Aliasing: A precondition of the sampling theorem is that the signal to be band limited. However, in practice, no time-limited signal can be band limited. Since signals of interest are almost always time-limited (e.g., at most spanning the lifetime of the sampling device in question), it follows that they are not band limited. However, by designing a sampler with an appropriate guard band, it is possible to obtain output that is as accurate as necessary. Aliasing is the presence of unwanted components in the reconstructed signal. These components were not present when the original signal was sampled. In addition, some of the frequencies in the original signal may be lost in the reconstructed signal. Aliasing occurs because signal frequencies can overlap if the sampling frequency is too low. As a result, the higher frequency components roll into the reconstructed signal and cause distortion of the signal Frequencies "fold" around half the sampling frequency. This type of signal distortion is called aliasing. We only sample the signal at intervals. We don't know what happened between the samples. A crude example is to consider a 'glitch' that happened to fall between adjacent samples. Since we don't measure it, we have no way of knowing the glitch was there at all.
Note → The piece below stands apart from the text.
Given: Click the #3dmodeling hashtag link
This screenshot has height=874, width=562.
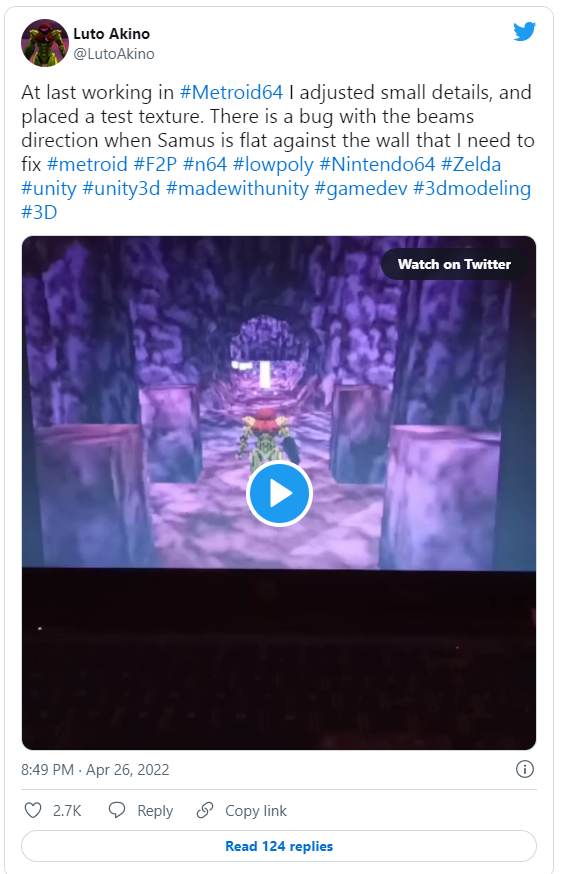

In a less obvious case, we might have signal components that are varying rapidly in between samples. Again, we could not track these rapid inter-sample variations. We must sample fast enough to see the most rapid changes in the signal. Sometimes we may have some a prior knowledge of the signal, or be able to make some assumptions about how the signal behaves in between samples.
Circuit Diagram:-
Signal Reconstruction:-
A. Set up for Sampling and reconstruction of signal. Initial set up of trainer: Duty cycle selectors switch position: Position 5. Sampling selector switch: Internal position.
Conclusion:-As the sampling frequency increases the output of sample port has more number of samples of applied input signal.
B. Setup of Nyquist criteria and aliasing:-Initial set up of trainer: Duty cycle selector switch position: Position 5 Sampling selector switch: Internal position.
Conclusion:-As the input sampling frequency is smaller than the applied input signal then the output is distorted means the original signal cannot be reconstructed.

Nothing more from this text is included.